3 myths you should ignore about IRAs

Here in 2020, nothing is certain. I could reference some things that might make your blood pressure rise for one reason or another, but let’s just skip to the helpful stuff. Saving money is always important and especially so these days. Hopefully your emergency fund is in good shape and you’re taking advantage of your company’s 401k. But what about an IRA? I’ve often talked a lot about the benefits of compound interest, so what is it that’s preventing you from opening up an IRA? If there’s something holding you back, here are three myths that could be the reason you have never taken the opportunity to open one …

You’re not allowed to have that many retirement accounts: If your 401k is the reason you haven’t opened an IRA, it’s time to stop letting that stop you. You can most definitely have both. There are, however, some rules that could effect your tax deduction for a traditional IRA, so just make sure you read up on that first.

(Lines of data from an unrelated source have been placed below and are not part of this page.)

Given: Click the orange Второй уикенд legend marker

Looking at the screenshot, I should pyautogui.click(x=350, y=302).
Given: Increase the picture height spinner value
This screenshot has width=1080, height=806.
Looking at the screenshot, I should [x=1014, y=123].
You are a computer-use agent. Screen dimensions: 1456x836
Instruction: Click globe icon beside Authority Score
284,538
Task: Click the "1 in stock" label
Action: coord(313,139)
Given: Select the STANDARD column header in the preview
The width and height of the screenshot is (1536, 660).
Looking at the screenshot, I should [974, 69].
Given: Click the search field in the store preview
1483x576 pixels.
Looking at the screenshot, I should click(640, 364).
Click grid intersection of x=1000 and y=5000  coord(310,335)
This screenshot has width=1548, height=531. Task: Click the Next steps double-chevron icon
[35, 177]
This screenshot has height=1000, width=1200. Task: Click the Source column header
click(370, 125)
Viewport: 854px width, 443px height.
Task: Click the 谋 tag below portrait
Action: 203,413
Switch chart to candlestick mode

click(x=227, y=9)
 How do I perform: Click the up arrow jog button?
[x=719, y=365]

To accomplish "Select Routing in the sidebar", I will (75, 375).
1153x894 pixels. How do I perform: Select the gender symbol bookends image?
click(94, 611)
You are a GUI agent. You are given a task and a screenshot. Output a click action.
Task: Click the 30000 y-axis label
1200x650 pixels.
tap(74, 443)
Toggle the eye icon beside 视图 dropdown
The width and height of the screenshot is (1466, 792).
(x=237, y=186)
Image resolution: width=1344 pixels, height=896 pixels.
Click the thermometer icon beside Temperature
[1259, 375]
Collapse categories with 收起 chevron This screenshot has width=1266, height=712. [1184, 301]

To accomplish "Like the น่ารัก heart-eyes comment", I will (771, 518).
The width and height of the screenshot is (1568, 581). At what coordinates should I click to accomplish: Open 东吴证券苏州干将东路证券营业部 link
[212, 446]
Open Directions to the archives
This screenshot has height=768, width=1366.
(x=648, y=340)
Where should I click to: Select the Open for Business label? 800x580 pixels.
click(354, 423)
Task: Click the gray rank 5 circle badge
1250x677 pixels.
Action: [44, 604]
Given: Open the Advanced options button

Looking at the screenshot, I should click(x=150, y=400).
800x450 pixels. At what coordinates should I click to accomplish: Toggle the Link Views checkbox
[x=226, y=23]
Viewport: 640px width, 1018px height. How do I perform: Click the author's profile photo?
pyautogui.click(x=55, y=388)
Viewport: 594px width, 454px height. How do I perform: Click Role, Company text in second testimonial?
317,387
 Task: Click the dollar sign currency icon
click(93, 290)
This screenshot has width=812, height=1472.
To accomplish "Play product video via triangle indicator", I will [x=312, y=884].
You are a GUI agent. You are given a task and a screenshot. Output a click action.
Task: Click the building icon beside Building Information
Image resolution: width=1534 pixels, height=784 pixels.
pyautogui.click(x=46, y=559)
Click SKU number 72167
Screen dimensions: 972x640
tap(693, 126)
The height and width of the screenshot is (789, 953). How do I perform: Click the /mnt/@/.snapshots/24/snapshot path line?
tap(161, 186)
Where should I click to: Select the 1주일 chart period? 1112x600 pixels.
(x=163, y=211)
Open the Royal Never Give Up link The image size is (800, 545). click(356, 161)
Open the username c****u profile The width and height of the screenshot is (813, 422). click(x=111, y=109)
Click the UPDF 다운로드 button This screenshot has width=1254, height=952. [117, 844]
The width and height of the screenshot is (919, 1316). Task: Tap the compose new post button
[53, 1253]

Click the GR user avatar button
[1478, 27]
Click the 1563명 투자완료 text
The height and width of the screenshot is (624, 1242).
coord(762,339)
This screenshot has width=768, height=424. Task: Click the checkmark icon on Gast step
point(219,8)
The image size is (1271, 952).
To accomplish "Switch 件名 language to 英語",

You make too much money: While you can make too much for a Roth IRA ($206,000 or more if you’re married and filing jointly or $139,000 for single filers for the tax year 2020), there’s no such rule for Traditional IRAs.

You can’t touch your money until your retire: Well look, you definitely shouldn’t be looking to withdraw your money early, but it’s definitely not impossible to do so. While you may be subject to a 10% penalty, there are exceptions to that rule.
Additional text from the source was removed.